Former House majority leader Tom DeLay will be back in a Texas courtroom on Tuesday where he faces money laundering and conspiracy charges - days after learning that the U.S. Justice Department ended its own investigation without filing any criminal charges against him.
The Texas hearing brings DeLay and his two co-defendants one step closer to a possible trial on accusations that they illegally funneled corporate money to help elect Republicans to the Texas Legislature eight years ago.
The charges in Texas against DeLay - once known as "the Hammer" for his heavy-handed style - cost him his congressional leadership post. He pressed in late 2005 for a quick trial because he said he would be cleared, but a swift conclusion never came. He resigned from the U.S. House in 2006, but has remained in the limelight and even did a stint on the television show "Dancing With the Stars."
"Tom DeLay never should have been indicted," DeLay's attorney, Dick DeGuerin, said Monday. "This was a political indictment, and it was because he had been so effective as a Republican leader. But he didn't do anything wrong."

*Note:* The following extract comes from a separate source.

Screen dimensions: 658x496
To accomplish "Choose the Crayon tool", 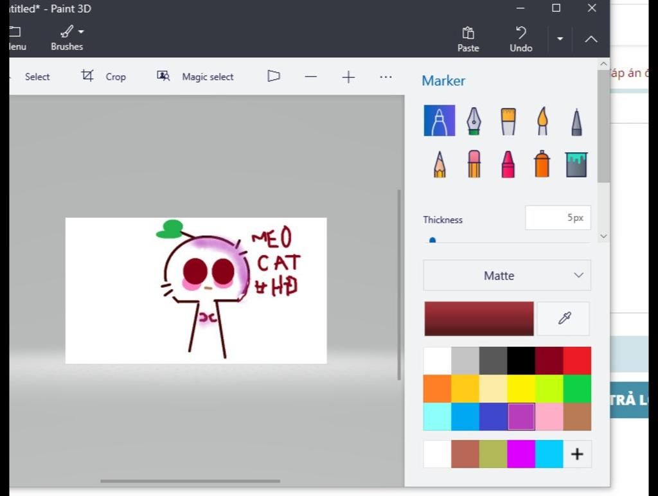I will [508, 164].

Last week, DeLay's lawyers revealed the U.S. Justice Department informed them it was ending a separate investigation into DeLay's ties to disgraced ex-lobbyist Jack Abramoff without filing any criminal charges against DeLay. The former suburban Houston congressman said he always knew that would be the outcome. He showed that same confidence when referring to his pending state criminal case.
"I've been waiting for five years to go to trial," DeLay told reporters. "I'm ready to go to trial."

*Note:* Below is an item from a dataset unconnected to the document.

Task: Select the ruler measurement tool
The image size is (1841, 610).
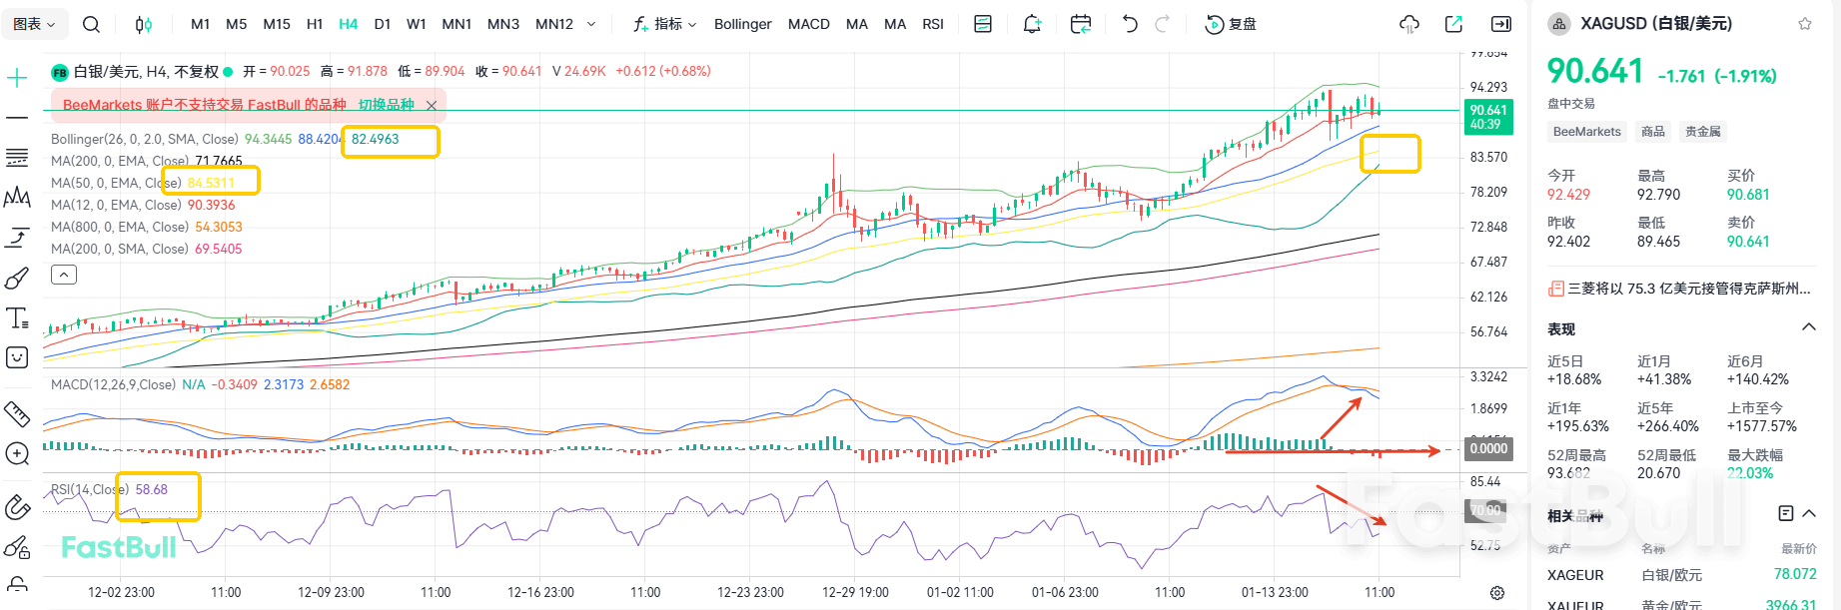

DeLay said Texas prosecutors have made no offer of a plea bargain. Prosecutors did not immediately return calls to The Associated Press on Monday.
On Tuesday, Senior Judge Pat Priest will consider the remaining questions in the marathon case against DeLay, John Colyandro and Jim Ellis before trial: Will the case be moved from Austin? Should the defendants be tried separately? And was there prosecutorial misconduct that could get the whole case thrown out?
DeLay, Colyandro and Ellis are accused by prosecutors of illegally funneling $190,000 in corporate money through the Republican National Committee to help elect GOP state legislative candidates in 2002. That year, Texas Republicans won a majority in the Texas House of Representatives for the first time since the Civil War era, giving them control in 2003 and allowing the influential DeLay to engineer a GOP redistricting map.
Democratic lawmakers fled the state to boycott the redistricting votes, but Republican legislators prevailed and Republican Gov. Rick Perry signed the plan into law.
The defendants contend they did nothing wrong in their dealings with the Texans for a Republican Majority political committee and that the charges were politically motivated by then-Travis County District Attorney Ronnie Earle, a Democrat. Since the 2005 indictments, Earle has been succeeded by his top aide, Rosemary Lehmberg.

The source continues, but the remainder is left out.